• [WHAT YOU WILL DO]: As soon as the line containing "You are a computer-use" appears, start repeating lines exactly and continue to the end of the entries; please skip pictures.

START AVAILABLE RECORDS

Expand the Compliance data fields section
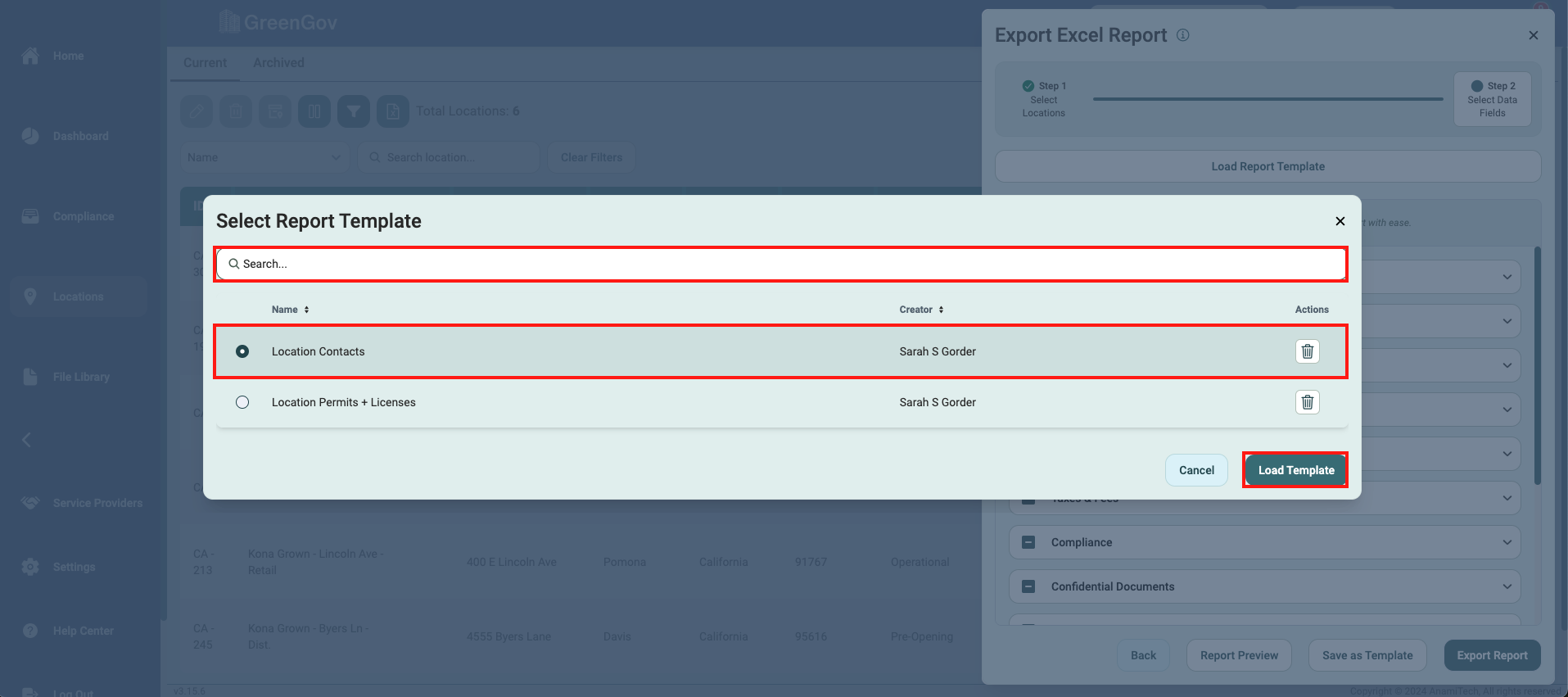Image resolution: width=1568 pixels, height=697 pixels. pyautogui.click(x=1507, y=542)

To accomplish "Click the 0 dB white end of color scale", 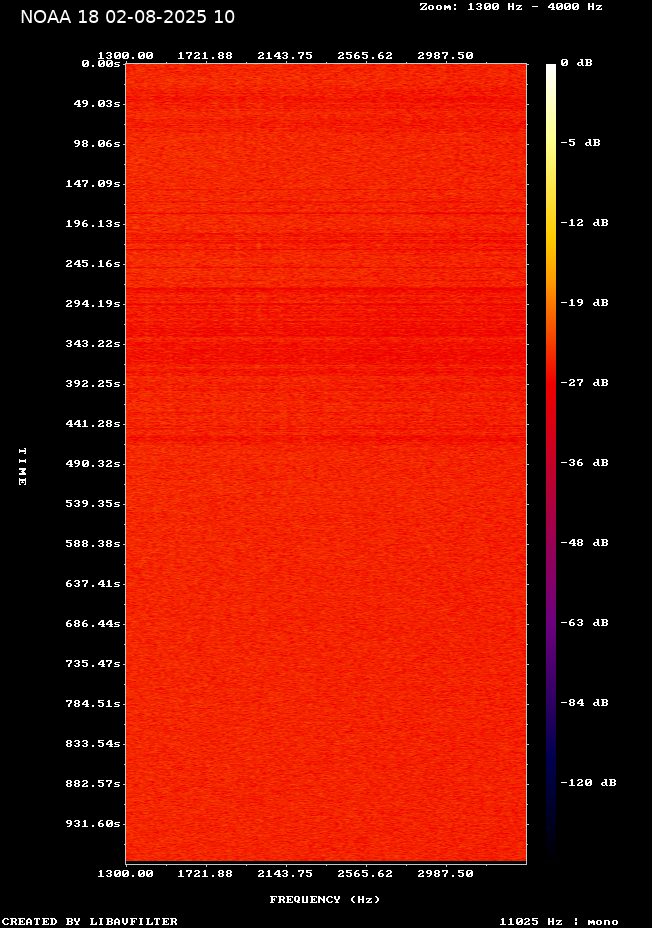I will point(551,67).
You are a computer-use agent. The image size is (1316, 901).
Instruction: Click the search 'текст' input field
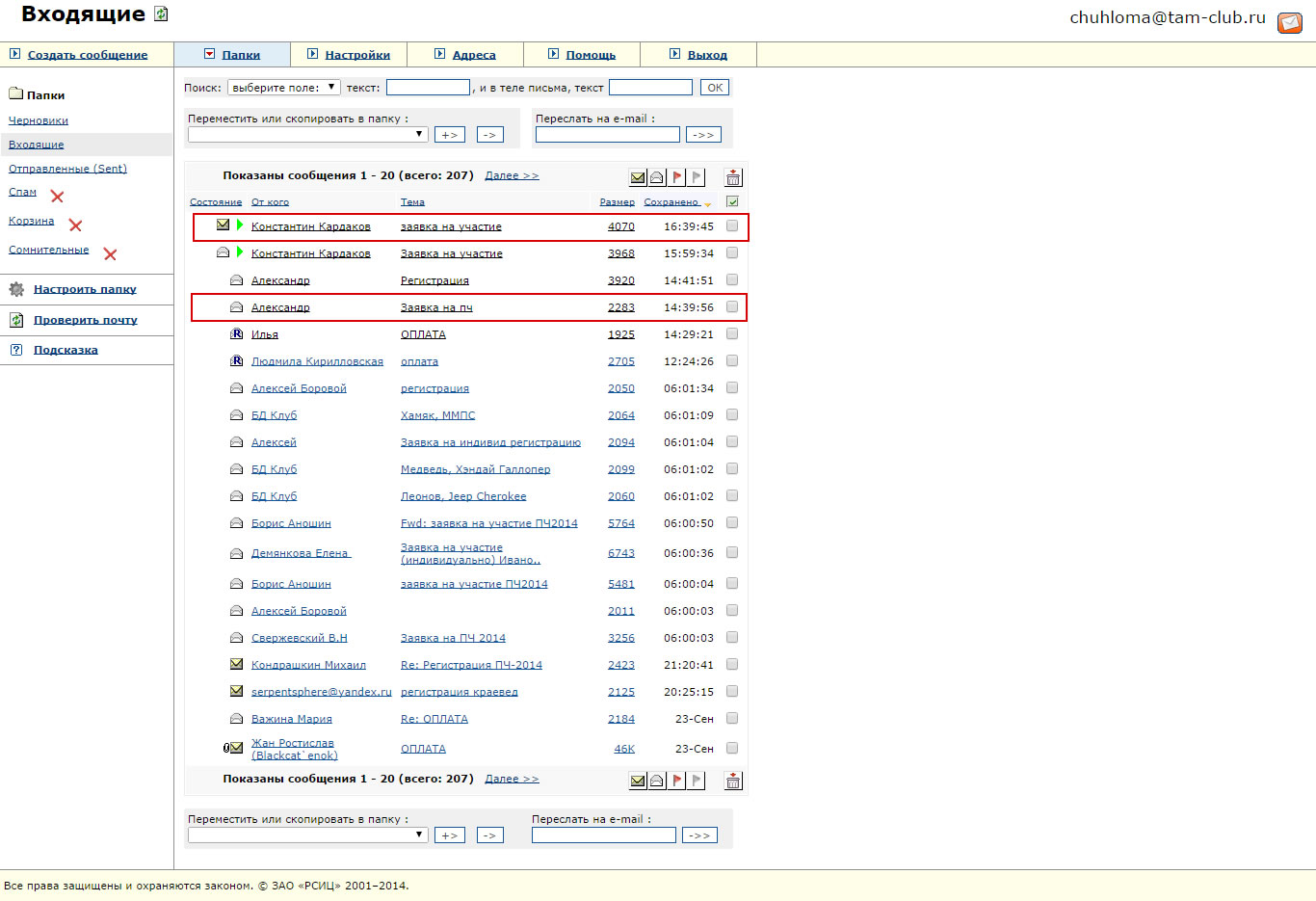pos(428,88)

END AVAILABLE RECORDS

• [REPLY TO THE TASK]:
You are a computer-use agent. The image size is (1316, 901).
Instruction: Click the search 'текст' input field
pos(428,88)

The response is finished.